Create, run, and manage Delta Live Tables pipelines

You can create, run, manage, and monitor a Delta Live Tables pipeline using the UI or the Delta Live Tables API. You can also run your pipeline with an orchestration tool such as Azure Databricks jobs. This article focuses on performing Delta Live Tables tasks using the UI. To use the API, see the API guide, or automate the API with the Databricks Terraform provider and databricks_pipeline.

To create and run your first pipeline, see the Delta Live Tables quickstart.

Create a pipeline

Create an example pipeline

To create an example pipeline using sample data included in your Azure Databricks workspace, perform the following steps:

  1. Click Jobs Icon Workflows in the sidebar and click the Delta Live Tables tab.
  2. Click Blue Down Caret next to Create Pipeline and select Create pipeline from sample data. The Create pipeline from sample data page appears.
  3. Enter a name for the pipeline in the Pipeline name field.
  4. (Optional) To select a cluster policy defining limits for the pipeline cluster configuration, select a policy from the Cluster policy dropdown menu. To learn more about using cluster policies with a Delta Live Tables pipeline, see Define limits on pipeline clusters.
  5. To select a preferred language for the pipeline, click the SQL or Python radio button.
  6. (Optional) To make your tables available for discovery and querying, enter a database name in the Target schema field. See Publish datasets.
  7. Click Create.

To run the example pipeline, see Start a pipeline update.

Create a new pipeline

To create a new pipeline, perform the following steps:

  1. Do one of the following:

    • Click Jobs Icon Workflows in the sidebar, click the Delta Live Tables tab, and click Delta Live Tables Create Icon. The Create Pipeline page appears.
    • In the sidebar, click New Icon New and select Pipeline.
  2. Enter a name for the pipeline in the Pipeline name field.

  3. Select the Delta Live Tables product edition for the pipeline from the Product edition dropdown menu.

    The product edition option allows you to choose the best product edition based on the requirements of your pipeline. See Product editions.

  4. Select Triggered or Continuous for Pipeline mode. See Continuous and triggered pipelines.

  5. (Optional) To select a cluster policy defining limits for the pipeline cluster configuration, select a policy from the Cluster policy dropdown menu. To learn more about using cluster policies with a Delta Live Tables pipeline, see Define limits on pipeline clusters.
........
■ Prompt 1 ■
List each topic the pipeline guide sends readers to with the word "see," naming every one only once.
■ Prompt 2 ■
According to the pipeline guide, which two choices are offered for Pipeline mode?
■ Prompt 3 ■
Output the section of the pipeline guide that begins at the words "You can create, run, manage, and" and ends after "Live Tables tab.".
The data below has no connection to the pipeline guide.

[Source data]
........
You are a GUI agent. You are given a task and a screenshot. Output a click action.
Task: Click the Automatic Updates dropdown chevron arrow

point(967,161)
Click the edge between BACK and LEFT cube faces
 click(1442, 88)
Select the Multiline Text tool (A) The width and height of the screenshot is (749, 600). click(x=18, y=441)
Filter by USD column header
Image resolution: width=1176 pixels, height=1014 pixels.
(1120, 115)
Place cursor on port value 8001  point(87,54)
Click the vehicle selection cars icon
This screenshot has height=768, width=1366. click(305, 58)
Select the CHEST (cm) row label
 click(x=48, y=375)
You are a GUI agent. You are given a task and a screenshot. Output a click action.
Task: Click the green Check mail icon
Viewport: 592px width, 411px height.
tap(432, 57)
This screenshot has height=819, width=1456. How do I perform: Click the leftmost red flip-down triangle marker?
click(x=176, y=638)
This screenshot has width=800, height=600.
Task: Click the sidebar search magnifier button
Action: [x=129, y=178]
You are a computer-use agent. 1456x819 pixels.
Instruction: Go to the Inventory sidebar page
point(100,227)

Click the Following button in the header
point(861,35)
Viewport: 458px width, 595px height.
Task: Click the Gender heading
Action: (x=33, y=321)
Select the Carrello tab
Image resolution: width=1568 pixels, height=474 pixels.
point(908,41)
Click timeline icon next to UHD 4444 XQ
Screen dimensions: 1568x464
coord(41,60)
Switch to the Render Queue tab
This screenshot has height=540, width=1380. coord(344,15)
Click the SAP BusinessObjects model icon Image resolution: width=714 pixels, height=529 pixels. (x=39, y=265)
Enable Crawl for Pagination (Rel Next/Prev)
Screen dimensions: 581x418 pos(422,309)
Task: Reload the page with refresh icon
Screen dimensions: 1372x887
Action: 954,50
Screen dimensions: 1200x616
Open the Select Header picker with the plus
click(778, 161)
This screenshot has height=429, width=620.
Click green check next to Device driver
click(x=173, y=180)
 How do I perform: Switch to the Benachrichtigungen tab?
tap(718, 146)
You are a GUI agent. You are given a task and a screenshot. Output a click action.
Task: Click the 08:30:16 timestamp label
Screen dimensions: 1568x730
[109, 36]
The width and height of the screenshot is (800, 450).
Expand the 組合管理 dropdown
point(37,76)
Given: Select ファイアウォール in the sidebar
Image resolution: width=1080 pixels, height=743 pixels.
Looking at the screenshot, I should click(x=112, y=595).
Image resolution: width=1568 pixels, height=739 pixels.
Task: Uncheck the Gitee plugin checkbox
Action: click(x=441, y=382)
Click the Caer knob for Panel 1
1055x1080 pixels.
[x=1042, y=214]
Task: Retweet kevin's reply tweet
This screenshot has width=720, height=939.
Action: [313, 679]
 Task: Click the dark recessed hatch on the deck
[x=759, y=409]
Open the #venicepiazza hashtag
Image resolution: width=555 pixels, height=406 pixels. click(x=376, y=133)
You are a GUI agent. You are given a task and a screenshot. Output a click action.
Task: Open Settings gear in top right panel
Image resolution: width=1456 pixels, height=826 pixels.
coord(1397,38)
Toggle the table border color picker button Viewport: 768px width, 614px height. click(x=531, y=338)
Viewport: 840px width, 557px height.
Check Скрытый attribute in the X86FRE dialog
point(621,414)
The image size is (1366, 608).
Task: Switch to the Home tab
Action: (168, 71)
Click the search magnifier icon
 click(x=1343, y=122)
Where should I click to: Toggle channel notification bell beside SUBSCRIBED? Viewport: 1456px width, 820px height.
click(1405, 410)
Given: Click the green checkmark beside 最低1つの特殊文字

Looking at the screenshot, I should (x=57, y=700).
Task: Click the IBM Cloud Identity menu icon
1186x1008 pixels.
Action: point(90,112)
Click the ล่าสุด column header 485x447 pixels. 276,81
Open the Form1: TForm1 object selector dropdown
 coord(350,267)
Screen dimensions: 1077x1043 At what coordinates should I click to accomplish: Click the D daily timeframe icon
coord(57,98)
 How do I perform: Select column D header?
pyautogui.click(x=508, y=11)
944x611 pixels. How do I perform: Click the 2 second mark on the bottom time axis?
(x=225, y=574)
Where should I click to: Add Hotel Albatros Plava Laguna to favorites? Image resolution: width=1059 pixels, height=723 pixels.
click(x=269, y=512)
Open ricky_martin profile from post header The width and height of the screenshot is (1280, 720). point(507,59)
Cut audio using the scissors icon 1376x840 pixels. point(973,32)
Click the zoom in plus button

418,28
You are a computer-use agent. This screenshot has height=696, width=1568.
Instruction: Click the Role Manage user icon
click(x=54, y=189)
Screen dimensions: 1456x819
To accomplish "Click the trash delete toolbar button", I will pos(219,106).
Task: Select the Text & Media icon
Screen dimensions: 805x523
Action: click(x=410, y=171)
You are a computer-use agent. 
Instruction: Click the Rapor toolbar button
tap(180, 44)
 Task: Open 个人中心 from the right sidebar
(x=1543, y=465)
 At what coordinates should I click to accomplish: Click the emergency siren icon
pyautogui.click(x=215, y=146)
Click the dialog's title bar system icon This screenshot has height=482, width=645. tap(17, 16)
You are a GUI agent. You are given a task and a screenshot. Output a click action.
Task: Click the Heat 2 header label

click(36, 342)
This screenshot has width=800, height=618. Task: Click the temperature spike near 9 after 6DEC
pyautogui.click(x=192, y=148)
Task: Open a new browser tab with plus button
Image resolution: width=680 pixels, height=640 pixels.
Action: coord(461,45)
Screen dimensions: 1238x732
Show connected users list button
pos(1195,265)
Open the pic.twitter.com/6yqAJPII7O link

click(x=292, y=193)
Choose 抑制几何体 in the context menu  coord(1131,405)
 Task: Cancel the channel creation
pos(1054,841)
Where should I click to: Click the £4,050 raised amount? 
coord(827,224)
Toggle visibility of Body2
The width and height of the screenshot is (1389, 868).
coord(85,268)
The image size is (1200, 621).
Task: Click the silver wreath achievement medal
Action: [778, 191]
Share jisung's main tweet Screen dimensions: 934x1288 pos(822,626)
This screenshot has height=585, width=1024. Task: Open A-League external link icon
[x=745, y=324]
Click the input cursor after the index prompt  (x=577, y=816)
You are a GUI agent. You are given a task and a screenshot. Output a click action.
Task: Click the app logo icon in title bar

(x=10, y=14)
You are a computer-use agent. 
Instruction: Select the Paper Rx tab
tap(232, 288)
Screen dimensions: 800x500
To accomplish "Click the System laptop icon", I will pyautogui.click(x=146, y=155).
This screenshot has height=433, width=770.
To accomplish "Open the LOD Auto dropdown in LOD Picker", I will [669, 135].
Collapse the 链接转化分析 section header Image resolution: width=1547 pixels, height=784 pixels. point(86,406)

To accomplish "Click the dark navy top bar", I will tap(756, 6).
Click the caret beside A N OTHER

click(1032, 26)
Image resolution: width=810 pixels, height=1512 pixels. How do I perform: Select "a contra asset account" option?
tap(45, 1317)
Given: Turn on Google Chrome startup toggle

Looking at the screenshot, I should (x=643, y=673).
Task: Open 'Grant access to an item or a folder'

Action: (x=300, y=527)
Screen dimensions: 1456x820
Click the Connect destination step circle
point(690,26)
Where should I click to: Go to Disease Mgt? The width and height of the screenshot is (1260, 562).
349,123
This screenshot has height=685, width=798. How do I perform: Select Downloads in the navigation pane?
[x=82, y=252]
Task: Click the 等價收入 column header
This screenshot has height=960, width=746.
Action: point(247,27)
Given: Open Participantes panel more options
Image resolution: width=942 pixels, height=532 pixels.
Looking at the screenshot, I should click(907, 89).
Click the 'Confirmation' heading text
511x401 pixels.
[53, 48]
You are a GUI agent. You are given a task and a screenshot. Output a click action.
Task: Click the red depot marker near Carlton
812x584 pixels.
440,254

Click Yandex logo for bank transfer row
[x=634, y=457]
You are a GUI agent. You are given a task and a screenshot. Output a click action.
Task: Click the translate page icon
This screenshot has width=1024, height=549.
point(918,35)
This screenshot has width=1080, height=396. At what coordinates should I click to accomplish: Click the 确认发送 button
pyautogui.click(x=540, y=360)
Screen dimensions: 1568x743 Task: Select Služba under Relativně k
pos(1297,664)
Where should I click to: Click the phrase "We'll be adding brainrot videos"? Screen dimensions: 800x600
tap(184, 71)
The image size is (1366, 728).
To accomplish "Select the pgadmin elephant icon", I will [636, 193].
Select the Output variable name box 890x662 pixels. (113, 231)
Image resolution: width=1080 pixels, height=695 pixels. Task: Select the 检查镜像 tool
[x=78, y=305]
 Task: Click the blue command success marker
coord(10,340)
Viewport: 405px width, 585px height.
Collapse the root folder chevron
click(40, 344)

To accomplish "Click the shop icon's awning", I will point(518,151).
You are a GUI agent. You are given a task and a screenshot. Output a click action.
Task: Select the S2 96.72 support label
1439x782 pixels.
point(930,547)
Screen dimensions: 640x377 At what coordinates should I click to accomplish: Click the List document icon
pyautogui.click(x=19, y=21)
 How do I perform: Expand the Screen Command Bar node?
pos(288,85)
........
■ Correct response 1 ■
- the API guide
- the Delta Live Tables quickstart
- Define limits on pipeline clusters
- Publish datasets
- Start a pipeline update
- Product editions
- Continuous and triggered pipelines

■ Correct response 2 ■
Triggered or Continuous.

■ Correct response 3 ■
You can create, run, manage, and monitor a Delta Live Tables pipeline using the UI or the Delta Live Tables API. You can also run your pipeline with an orchestration tool such as Azure Databricks jobs. This article focuses on performing Delta Live Tables tasks using the UI. To use the API, see the API guide, or automate the API with the Databricks Terraform provider and databricks_pipeline.

To create and run your first pipeline, see the Delta Live Tables quickstart.

Create a pipeline

Create an example pipeline

To create an example pipeline using sample data included in your Azure Databricks workspace, perform the following steps:

  1. Click Jobs Icon Workflows in the sidebar and click the Delta Live Tables tab.